Documentation Index
Fetch the complete documentation index at: https://docs.xhipai.com/llms.txt
Use this file to discover all available pages before exploring further.
Latency Estimator
Physics-based latency modeling for LLM inference. Captures the two fundamental bottlenecks: memory bandwidth (decode) and compute (prefill).
estimateTpot(arch, contextTokens, batchSize, hardware, kvPrecision?)
Time Per Output Token — each decode step streams the full KV cache from HBM.
import { estimateTpot, DEFAULT_ARCHITECTURES, DEFAULT_GPU_SPECS } from "@radaros/core";
const tpot = estimateTpot(
DEFAULT_ARCHITECTURES["llama-3.1-70b"],
4096, // 4K context
1, // batch size
{ gpu: DEFAULT_GPU_SPECS["h100-sxm"], gpuCount: 4, nandPerGpuGb: 0, nandBandwidthGBs: 7 },
"fp8",
);
// → milliseconds per output token
TPOT scales linearly with context length and batch size. fp8 halves it vs bf16.
estimateTtft(arch, promptTokens, concurrentUsers, hardware)
Time To First Token — compute-bound prefill with queue congestion.
import { estimateTtft } from "@radaros/core";
// Single user
estimateTtft(llama70b, 4096, 1, hw); // fast — just one prefill
// 20 concurrent users
estimateTtft(llama70b, 4096, 20, hw); // 10× worse — queue serialization
The model uses TTFT(C) = singlePrefill × (C+1)/2 — with C concurrent users, the average user waits for C/2 prefills ahead of them.
singlePrefillMs(arch, promptTokens, hardware)
Base prefill time for a single prompt with no queue contention.
import { singlePrefillMs } from "@radaros/core";
singlePrefillMs(llama70b, 4096, hw); // ~16ms on 4× H100
singlePrefillMs(llama70b, 32768, hw); // much longer — quadratic attention
Prefill is compute-bound: flops = (4 × N² × hiddenDim + 4 × N × ffnDim) × layers.
ttftBreachPoint(arch, hardware, ttftSlaMs, promptTokens?)

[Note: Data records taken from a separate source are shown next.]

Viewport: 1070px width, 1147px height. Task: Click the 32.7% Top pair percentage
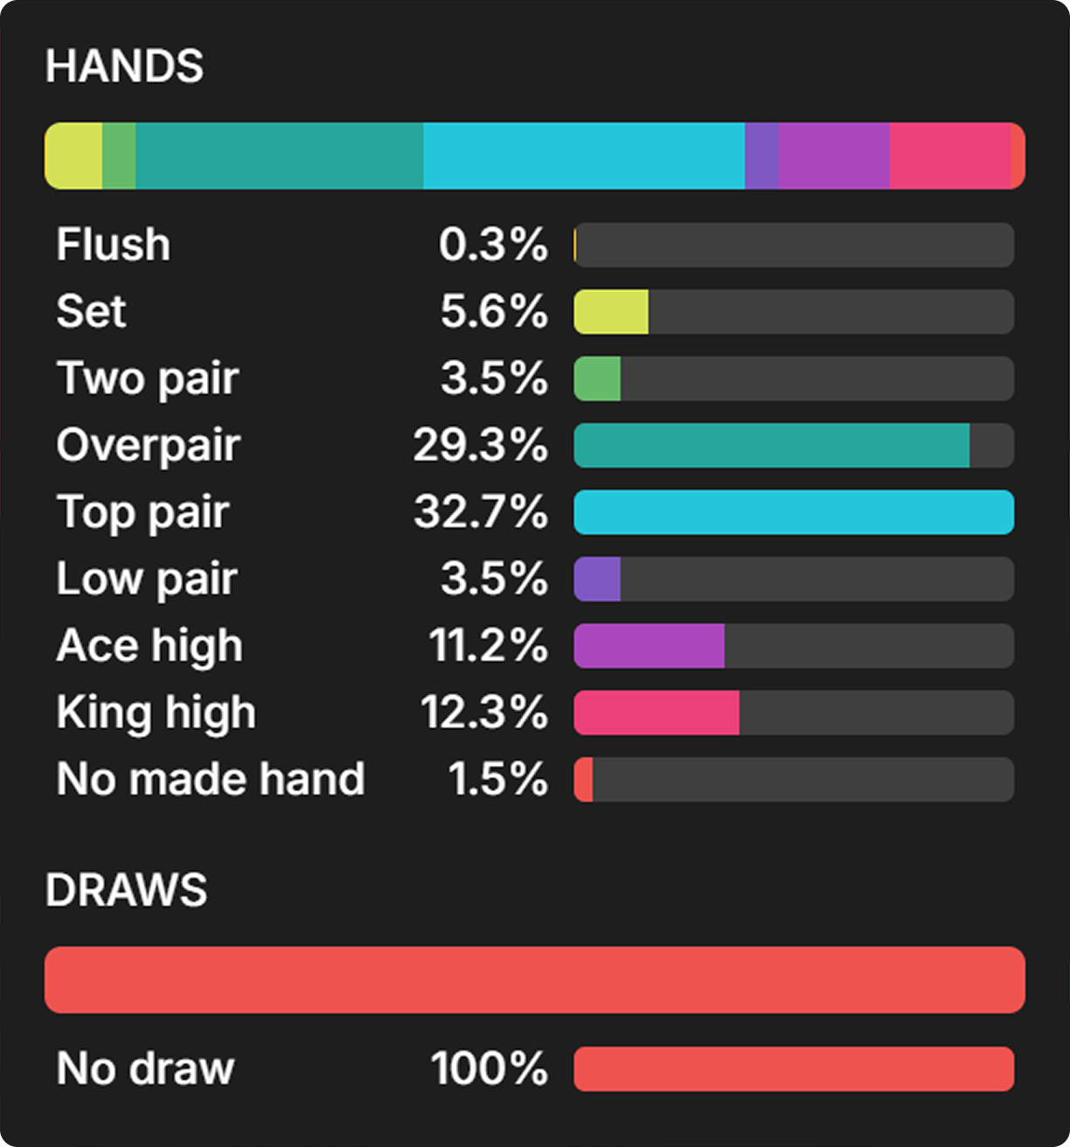click(480, 512)
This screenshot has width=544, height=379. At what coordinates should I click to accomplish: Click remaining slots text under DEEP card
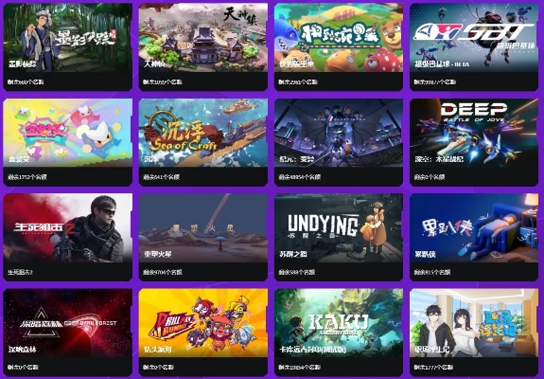pyautogui.click(x=430, y=177)
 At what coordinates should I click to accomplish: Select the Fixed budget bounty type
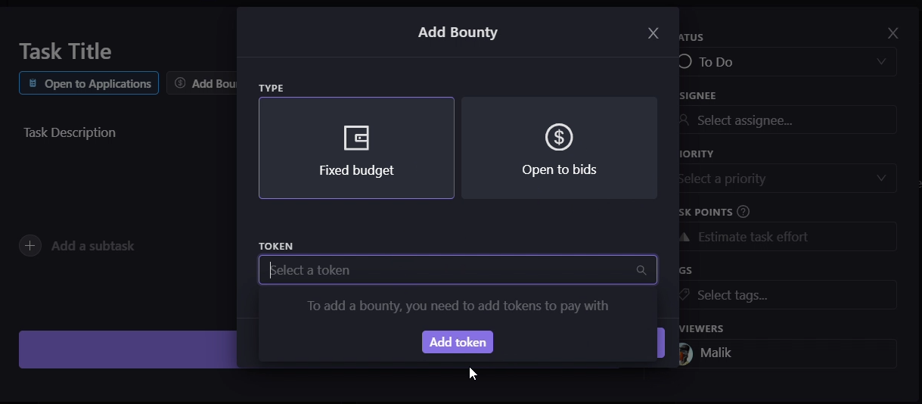pyautogui.click(x=356, y=148)
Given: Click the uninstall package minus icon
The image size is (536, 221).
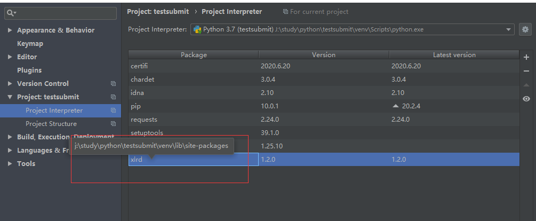Looking at the screenshot, I should coord(526,71).
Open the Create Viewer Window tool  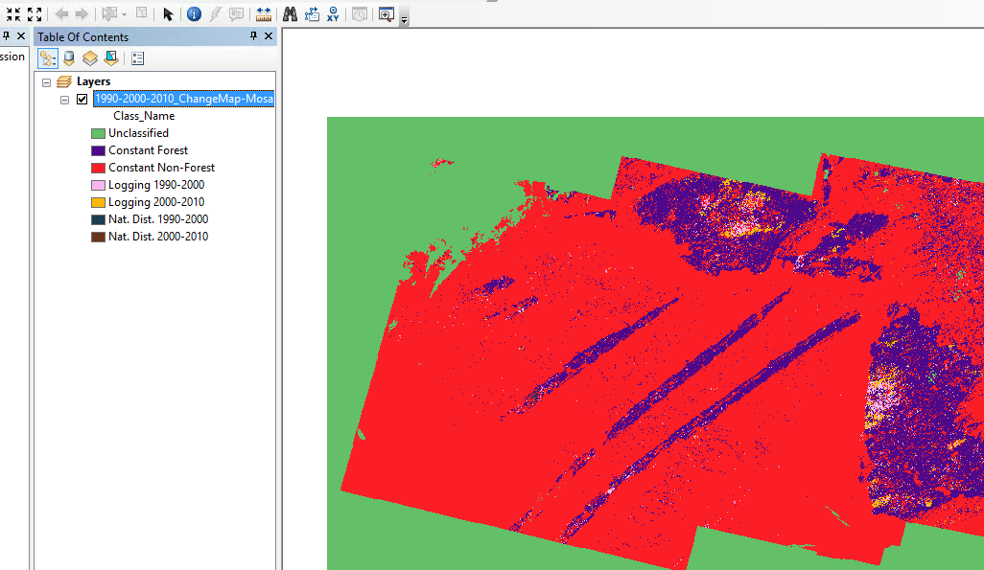387,14
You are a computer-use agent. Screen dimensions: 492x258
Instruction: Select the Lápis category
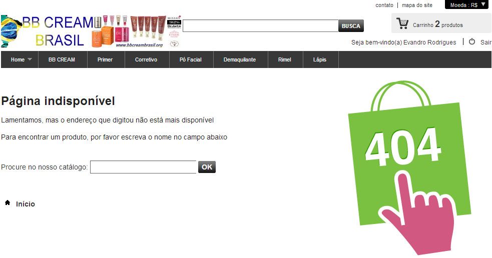[320, 60]
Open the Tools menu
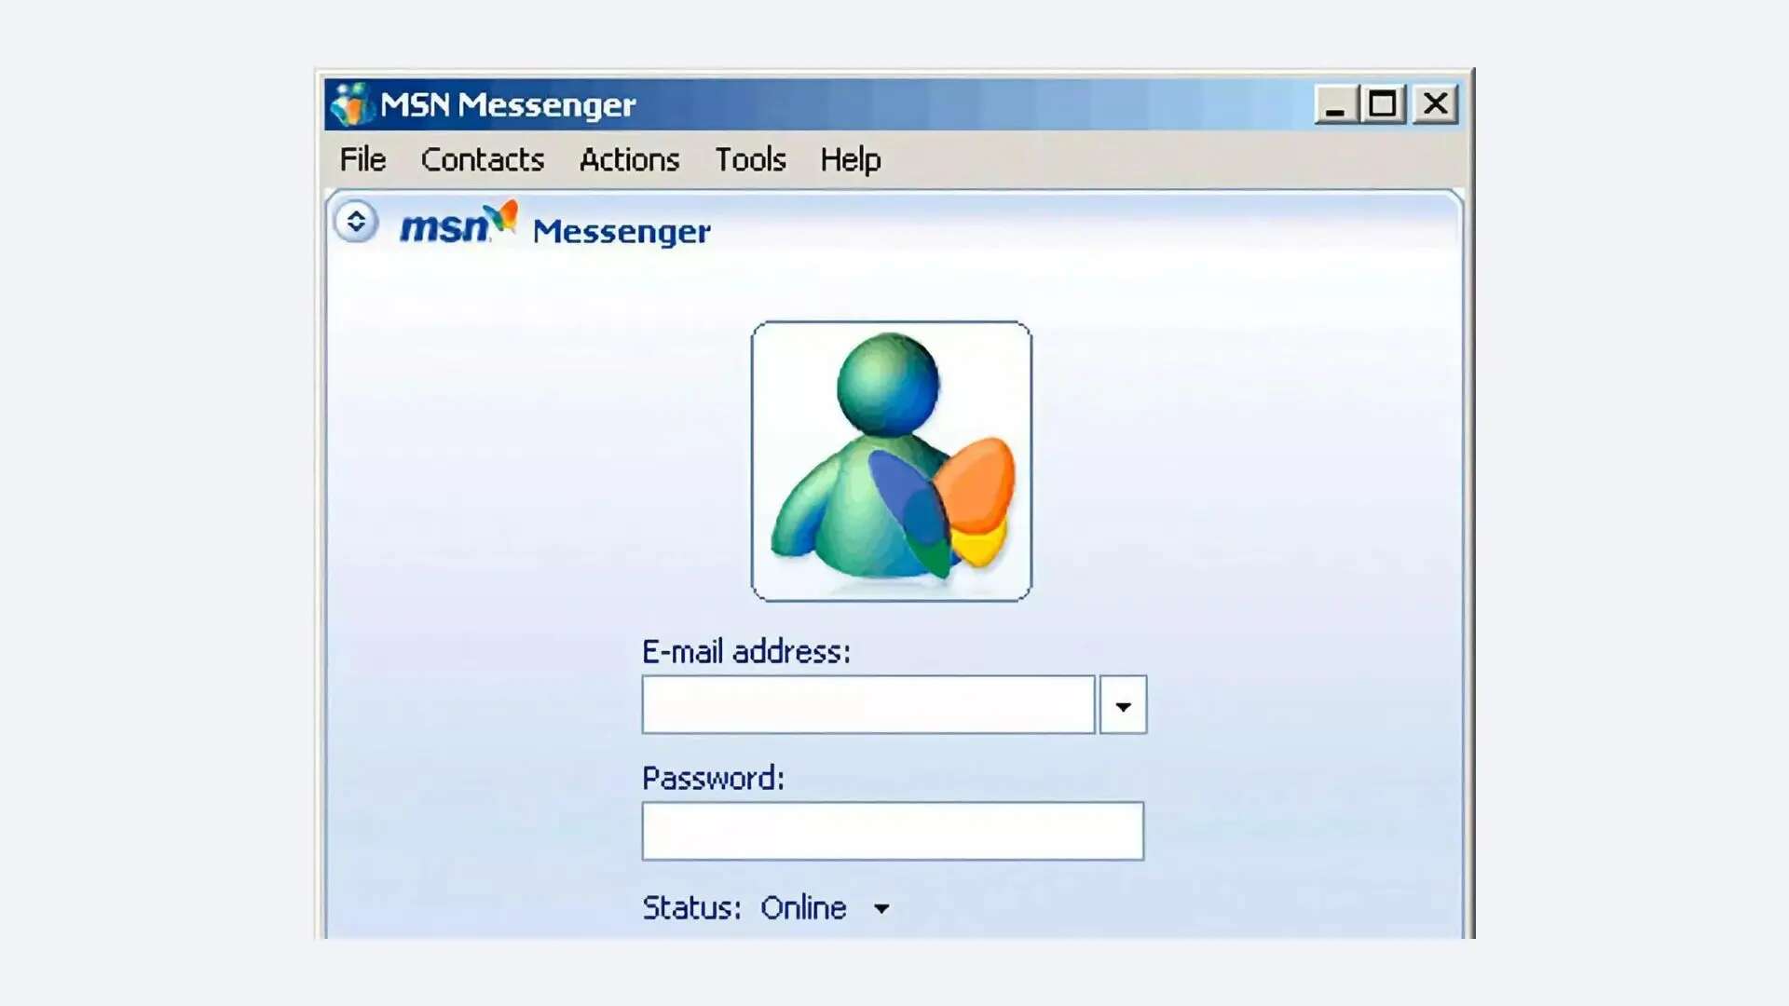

Maximum concurrent users before TTFT exceeds the SLA.
import { ttftBreachPoint } from "@radaros/core";
const breach = ttftBreachPoint(llama70b, hw, 5000, 4096);
// → e.g. 629 users before 5s SLA breach
// More GPUs push the breach point out
const breach8gpu = ttftBreachPoint(llama70b, { ...hw, gpuCount: 8 }, 5000);
// → higher number — more TFLOPS
Adding NAND does not change the breach point — NAND doesn’t help prefill compute.
restoreLatency(kvSizeGb, nandBandwidthGBs, parallelism?)
Time to restore a cold session from NAND SSD to GPU HBM.
import { restoreLatency } from "@radaros/core";
restoreLatency(40, 7); // 40 GB at Gen4 (7 GB/s) → 5,714ms
restoreLatency(40, 14); // 40 GB at Gen5 (14 GB/s) → 2,857ms
restoreLatency(40, 7, 4); // 4 parallel streams → 22,857ms per stream
Parallel restore streams share the same SSD pipe — higher parallelism helps throughput but increases per-stream latency.